Think of an organization like UL or Consumer Reports. Those companies are not under the government's purview (correct me if I'm in error). Yet when it's time for me to buy a carseat for one of my kids, CR is the first place I look, because I have found their testing to be thorough and accurate and objective. And they have competition, too. CR knows that if its certification process were called into question--if products it recommends turn out to be awful, for example--people will stop buying their magazine and learn about products elsewhere.

That's how it should work in all areas--airport security, food production, EVERYTHING. Having this function be part of the government not only is not objective, there is an inherent conflict of interest, since the government has the power to change the rules, vote itself more powers, etc.

Hope this helps shed some light on my perspective. Thanks for stopping by!

Mike N said...

Good post Jenn:
The regulatory agencies are useless. They con people into a false sense of security.

And you can bet that when this Madoff scandle unfolds it will be revealed that he was able to con so many out of so much because he had the phoney aura of safety and integrity that comes with following government regulations.

The FDA and USDA et al mostly would not exist in a free market. Or they would as private rating and or inspection agencies like UL and Good Houskeeping and others. As for the regulators protecting us from tainted toys from abroad, well that's just it, they didn't. The tainted toys got through anyway.

Anonymous said...

ok, I have two seconds and will write more when I have a chance, but to Mike N, tainted toys are going to get through anyway - no system is (or ever will be) perfect.

brendan said...

Anon -

You're quite right, no system will ever be perfect. Why, then, are you willing to entrust something like this to the government?

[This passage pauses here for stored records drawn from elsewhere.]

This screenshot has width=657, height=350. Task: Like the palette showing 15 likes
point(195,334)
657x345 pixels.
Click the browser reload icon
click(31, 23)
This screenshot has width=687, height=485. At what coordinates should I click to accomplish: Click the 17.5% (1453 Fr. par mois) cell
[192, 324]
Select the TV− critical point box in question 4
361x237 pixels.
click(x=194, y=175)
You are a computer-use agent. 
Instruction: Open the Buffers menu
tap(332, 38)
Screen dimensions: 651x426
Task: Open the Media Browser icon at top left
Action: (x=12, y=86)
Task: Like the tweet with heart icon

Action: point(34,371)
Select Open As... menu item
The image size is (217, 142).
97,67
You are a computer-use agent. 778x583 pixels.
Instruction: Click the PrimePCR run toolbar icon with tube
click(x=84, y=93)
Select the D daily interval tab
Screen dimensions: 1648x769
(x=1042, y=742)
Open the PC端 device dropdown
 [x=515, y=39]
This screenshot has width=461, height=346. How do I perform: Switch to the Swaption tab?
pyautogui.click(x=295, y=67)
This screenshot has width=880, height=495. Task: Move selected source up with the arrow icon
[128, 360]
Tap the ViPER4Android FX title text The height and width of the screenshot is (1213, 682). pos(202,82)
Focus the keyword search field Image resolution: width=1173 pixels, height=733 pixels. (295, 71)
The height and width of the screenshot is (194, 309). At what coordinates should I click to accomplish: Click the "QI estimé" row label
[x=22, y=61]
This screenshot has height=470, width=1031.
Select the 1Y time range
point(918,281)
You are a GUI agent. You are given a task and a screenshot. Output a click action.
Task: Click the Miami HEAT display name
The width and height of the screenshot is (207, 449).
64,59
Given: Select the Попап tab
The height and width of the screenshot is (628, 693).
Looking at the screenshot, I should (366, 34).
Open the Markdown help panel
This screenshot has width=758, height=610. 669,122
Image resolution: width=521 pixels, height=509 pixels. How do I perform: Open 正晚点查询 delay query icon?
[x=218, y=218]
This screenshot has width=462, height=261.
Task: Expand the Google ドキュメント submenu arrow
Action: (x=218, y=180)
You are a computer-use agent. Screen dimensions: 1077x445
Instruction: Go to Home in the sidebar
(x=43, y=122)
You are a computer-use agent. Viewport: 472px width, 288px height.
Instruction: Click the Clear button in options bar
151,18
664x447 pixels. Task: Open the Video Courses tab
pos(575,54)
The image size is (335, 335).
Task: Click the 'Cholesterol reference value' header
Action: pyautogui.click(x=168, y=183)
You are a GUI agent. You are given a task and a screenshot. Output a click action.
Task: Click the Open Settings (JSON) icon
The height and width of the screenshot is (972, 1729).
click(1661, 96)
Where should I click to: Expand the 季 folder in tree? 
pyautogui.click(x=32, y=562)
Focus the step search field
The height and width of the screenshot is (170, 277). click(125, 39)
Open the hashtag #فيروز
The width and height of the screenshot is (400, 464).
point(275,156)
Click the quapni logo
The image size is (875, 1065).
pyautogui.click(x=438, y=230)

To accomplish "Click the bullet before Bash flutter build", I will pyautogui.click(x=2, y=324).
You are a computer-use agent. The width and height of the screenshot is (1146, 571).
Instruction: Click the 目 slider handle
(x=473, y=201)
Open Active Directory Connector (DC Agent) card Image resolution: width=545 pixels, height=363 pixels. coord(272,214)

From your previous response, I think you'd say that it's the best alternative. I must disagree; I think it is the worst.

Why? Because the essential difference between a private organization and government, is that government MAKES the laws. It is judge, jury, and executioner. As such, they can (and almost always do) exclude themselves from being legally culpable.

If you need an example of this, look at financial firms. There have been cases recently where people have invested retirement money with a firm, and that firm (or someone in it) has misused the money, costing people their retirement. The victims are able to sue the company -- they have some recourse when the company acts improperly.

Now try suing the Social Security Administration for all of your retirement money that has been squandered by politicians trying to buy votes. Over the course of your entire professional career. They're immune, because they're the government. If they run out of money, they can (and will) just take more. And more. And more...

Monica said...

"ok, I have two seconds and will write more when I have a chance, but to Mike N, tainted toys are going to get through anyway - no system is (or ever will be) perfect."

That's true -- but at least at that point they won't have a corrupt federal agency behind them bowing to political pressure behind the scenes and there will be more consumer choice. Bad companies selling toxic toys will always exist but they will be brought to a minimumm because they will not be able to hide behind the FDA (or whatever agency).

Another example is that the USDA has has been actively blocking Mad Cow Disease testing for about three years now due to special interest pressure. Would every company test for it if it were allowed? No. But at least consumers would have a choice. Creekstone Farms wants to test EVERY animal. The USDA won't let it and controls access to the test kits.